ECB Preview: Towards Restrictive
Inflationary pressures remain elevated and we believe the European Central Bank (ECB) will hike policy rates 50 basis points at its December meeting, and indicate that it expects to raise interest rates further.
We expect the Governing Council (GC) to make clear that a neutral policy setting might not be appropriate in all conditions, and expect a transition towards moving in 25 basis point increments next year, as the hiking cycle pivots from policy normalisation to policy tightening.
On Thursday, the ECB will also release key balance sheet reduction principles, with the most likely implication being a passive reduction of its standard asset purchase program (APP) holdings, starting around Q2 next year.
· We expect the ECB’s projections for the 2024 core and headline inflation numbers to have changed minimally compared to September and therefore remain somewhat above target, while the inaugural 2025 inflation projections will likely be very close to the ECB’s 2% price stability objective.
· Interest rates
o There remains considerable uncertainty where a neutral policy rate for the Euro area might be, but anything between 1.25% and 2.0% in nominal terms seems plausible. Current market pricing suggests a somewhat restrictive destination for the ECB, with a peak policy rate of 2.9% around the middle of next year. The terminal rate priced in the market looks reasonable given current information, the large uncertainty around inflation dynamics and relative to other major developed market jurisdictions, such as the UK or US.
o We believe the ECB will likely transition towards moving in more conventional 25 basis point increments next year, as the hiking cycle pivots from policy normalisation to policy tightening and inflationary pressures are expected to gradually subside.
o Eurozone headline inflation is expected to peak at around current levels towards the end of this year or early next year, and decline fairly consistently throughout the course of next year.
· Balance sheet
o At the upcoming meeting, we expect the ECB will lay out the key principles for reducing the bond holdings in its APP portfolio. This broad roadmap will subsequently convert into a more precise plan delivered at its February or March meeting, that will allow for the APP portfolio to decline at a certain pace.

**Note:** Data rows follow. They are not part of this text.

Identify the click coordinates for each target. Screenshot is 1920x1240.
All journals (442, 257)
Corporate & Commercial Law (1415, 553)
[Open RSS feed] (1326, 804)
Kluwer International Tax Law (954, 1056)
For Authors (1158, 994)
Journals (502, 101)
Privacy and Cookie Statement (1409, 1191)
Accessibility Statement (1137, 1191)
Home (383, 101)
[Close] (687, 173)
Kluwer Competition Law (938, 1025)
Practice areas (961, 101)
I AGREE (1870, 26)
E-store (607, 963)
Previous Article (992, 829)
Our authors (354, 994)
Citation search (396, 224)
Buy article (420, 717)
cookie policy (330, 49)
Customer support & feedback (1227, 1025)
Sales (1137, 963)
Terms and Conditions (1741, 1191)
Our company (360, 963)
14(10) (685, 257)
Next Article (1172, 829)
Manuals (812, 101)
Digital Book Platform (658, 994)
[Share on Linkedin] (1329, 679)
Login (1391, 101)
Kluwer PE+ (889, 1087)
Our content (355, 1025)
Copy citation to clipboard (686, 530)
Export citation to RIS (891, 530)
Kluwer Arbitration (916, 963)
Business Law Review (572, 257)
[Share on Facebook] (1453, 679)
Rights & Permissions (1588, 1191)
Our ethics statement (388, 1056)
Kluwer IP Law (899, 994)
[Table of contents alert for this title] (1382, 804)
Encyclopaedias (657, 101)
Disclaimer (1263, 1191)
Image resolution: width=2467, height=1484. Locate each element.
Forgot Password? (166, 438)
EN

o We believe the ECB will communicate that, while the GC continues to view the set of policy rates as the primary monetary policy instrument, it is appropriate that the balance sheet is normalised in a measured and predictable way over time.
o For pandemic emergency purchase programme (PEPP), the GC currently intends to reinvest principal payments from maturing securities until at least the end of 2024. We expect the ECB to clarify that the tools for safeguarding the orderly transmission of monetary policy, notably flexible reinvestments under the PEPP and the new transmission protection instrument (TPI), will remain in place and PEPP reinvestments will remain as the first line of defense in the ECB’s anti-fragmentation toolkit.
o In our baseline, we expect some form of passive APP run-off starting next year, implying an annual unwind of up to €264bln of public sector securities in the case of a hard stop to APP reinvestments. A more likely scenario entails a gradual reduction of reinvestments over time.
o Regarding the targeted longer-term refinancing operations (TLTRO), a run-off of the €1.82trn TLTRO would see the ECB balance sheet shrink by around 21% until the end of 2024. As such, regular TLTRO maturities and early repayments will constitute the lion’s share of the ECB’s balance sheet reduction over the next two years. Nevertheless, excess liquidity will likely remain elevated over the medium term, hence we believe the deposit facility rate will continue to serve as the main policy rate for the foreseeable future.
· Economic projections
o In the ECB economic projections, their near term growth path will now potentially foresee a mild and short recession starting in Q4 of this year, with two consecutive quarters of negative growth in Q4 22 and Q1 23, followed by a recovery that gains steam during the summer and into end-2023.